The Great Strength of Wright's entire approach (at least how I read him) is what I'm calling his non-presuppositional historic method. Or, since I don't want to sound like a pedantic goof, Wright's great strength is his desire to uncover as fully as possible the historic-cultural connotations of the language, metaphor, and genre of the NT documents apart from two millenia of Christian tradition. Does he always stick to this? I've seen essays outside this book where he may not. But in POG he appears to build from the ground up. (Is any human able to build purely within such clearly radical texts, especially a human who has already placed faith in God in reaction to the NT? No. And Wright says as much).
Now plenty of scholars will tell me they have done the same thing: Crossan, Mack, Spong, all the descendents of Bultmann and Schweitzer ("what, miracles? impossible!"). Revisionists are legion today (Wright included). But the fact is Wright (if I can say it) looks closer, into human motivation, Jewish expectation, tradition-formation, without accepting or rejecting the NT story a priori. He, for me, is not simply an 'elegant fundamentalist' (to near-quote Crossan). His historic-literary approach makes more sense to me than any I've seen.
Have I read Crossan's 'big Jesus-book' yet? No, and it's on my list. But even in his first volume Wright dazzles. He brings me close to the milieu of the gospel-world and hence initial textual-context. He reads the literature in the way that twenty five years of reading literature (though I admit the unique nature of the gospels) tells me literature should be read. When NTW critiques others, say those who maintain Gosp. Thomas is earlier than the canonical gospels, or that Q's earliest form (if Q existed) was similar to GTh, the force of NTW's common sense is like fresh air and cold beer on the deck in summer (even if the implications can be unnerving): what kind of Jewish community would have produced the Thomas Jesus? How did all the rest of the Jewishness (blatant apocalyptic, kingdom language, messianic proclamation, echoes of the OT throughout) get added and accepted later as the church spread beyond Palestine? For surely, the NT as we have it is as Jewish as Passover. Of course, it is also something much more.

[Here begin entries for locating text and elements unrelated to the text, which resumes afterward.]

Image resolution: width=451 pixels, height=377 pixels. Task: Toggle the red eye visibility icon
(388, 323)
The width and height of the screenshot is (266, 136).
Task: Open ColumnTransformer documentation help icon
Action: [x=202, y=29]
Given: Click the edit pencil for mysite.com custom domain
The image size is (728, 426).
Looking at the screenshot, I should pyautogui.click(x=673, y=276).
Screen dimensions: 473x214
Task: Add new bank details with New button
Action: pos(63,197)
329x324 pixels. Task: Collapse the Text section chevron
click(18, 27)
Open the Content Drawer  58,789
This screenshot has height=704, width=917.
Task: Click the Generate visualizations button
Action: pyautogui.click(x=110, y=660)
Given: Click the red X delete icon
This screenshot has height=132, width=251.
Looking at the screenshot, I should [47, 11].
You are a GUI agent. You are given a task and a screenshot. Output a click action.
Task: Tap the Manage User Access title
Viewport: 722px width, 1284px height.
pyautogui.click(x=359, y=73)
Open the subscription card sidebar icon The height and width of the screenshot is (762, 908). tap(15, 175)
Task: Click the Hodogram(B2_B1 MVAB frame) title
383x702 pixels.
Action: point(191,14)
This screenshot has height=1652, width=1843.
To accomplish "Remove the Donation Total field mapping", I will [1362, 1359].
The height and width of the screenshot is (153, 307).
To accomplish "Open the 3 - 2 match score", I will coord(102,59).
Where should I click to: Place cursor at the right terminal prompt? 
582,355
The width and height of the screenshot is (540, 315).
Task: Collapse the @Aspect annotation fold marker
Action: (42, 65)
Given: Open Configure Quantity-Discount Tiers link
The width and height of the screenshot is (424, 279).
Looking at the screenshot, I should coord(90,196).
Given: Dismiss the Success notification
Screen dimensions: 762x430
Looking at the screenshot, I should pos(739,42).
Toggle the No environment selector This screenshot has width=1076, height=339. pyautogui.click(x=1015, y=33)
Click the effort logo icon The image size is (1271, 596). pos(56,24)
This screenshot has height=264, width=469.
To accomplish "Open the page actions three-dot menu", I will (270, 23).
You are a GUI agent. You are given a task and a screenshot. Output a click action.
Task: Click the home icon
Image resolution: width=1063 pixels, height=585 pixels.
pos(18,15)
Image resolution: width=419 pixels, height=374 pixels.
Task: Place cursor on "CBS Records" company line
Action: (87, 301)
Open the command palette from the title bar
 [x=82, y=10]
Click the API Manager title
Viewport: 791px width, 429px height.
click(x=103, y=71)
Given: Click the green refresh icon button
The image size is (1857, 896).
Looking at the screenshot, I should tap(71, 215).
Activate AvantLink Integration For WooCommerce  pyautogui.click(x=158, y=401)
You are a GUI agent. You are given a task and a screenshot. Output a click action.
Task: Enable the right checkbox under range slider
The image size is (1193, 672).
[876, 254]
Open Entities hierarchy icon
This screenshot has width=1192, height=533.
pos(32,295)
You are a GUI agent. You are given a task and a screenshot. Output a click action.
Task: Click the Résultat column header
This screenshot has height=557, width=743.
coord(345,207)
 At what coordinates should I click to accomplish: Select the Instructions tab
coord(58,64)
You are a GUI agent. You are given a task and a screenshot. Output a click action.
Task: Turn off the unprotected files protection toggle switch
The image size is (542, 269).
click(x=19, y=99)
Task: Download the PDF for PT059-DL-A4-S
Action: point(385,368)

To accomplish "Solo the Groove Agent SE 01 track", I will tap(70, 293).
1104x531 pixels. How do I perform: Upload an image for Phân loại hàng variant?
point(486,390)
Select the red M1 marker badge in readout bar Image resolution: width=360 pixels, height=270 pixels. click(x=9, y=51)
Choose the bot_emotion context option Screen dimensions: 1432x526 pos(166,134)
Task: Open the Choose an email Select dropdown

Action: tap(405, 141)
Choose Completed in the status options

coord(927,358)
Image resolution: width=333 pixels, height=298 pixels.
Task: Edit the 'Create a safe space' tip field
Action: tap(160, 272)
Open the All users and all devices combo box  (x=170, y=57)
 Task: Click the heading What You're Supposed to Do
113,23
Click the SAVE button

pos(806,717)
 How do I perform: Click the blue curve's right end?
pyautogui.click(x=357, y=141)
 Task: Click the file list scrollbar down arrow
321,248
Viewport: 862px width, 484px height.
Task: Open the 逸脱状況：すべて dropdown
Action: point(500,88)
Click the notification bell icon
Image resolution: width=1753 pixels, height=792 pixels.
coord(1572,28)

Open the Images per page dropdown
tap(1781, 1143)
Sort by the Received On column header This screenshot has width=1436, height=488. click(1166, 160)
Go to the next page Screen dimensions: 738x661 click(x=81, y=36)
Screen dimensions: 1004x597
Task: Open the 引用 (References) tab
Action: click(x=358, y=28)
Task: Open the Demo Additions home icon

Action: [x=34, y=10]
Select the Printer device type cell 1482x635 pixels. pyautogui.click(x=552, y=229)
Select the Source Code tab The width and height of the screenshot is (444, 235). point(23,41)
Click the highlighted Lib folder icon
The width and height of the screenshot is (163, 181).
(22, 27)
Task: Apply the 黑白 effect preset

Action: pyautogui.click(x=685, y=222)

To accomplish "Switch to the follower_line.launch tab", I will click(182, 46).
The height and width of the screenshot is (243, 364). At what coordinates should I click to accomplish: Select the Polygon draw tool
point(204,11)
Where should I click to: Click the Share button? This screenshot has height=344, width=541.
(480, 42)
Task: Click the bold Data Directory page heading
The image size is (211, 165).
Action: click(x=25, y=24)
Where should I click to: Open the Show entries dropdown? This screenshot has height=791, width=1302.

In some ways, ironically, Wright fulfills Schweitzer's vision, but Schweitzer seems blinded to his own prejudices and assumptions (and he was so very good at seeing this in others);, also, Schweitzer had much less other scholarship to work with and was writing at a different time in critical history (Wright builds entire tapestries using other scholars' work). Wright has bias, as does any other reader, but the cases he makes (often briefly, even scantly) are compelling precisely because of his method, not because his conclusions necessarily comfort.
Now I feel like I'm writing an Amazon review. So here it is: if any reader is serious about saying anything at all about the gospels from a historic or literary perspective (including, "is this true?") POG must be high on the reading list.
Do I agree with Wright's perspectives? Give me a few years! Certainly his own bias needs to be considered further, his two other books read...for now, though, I've been nourished and moved.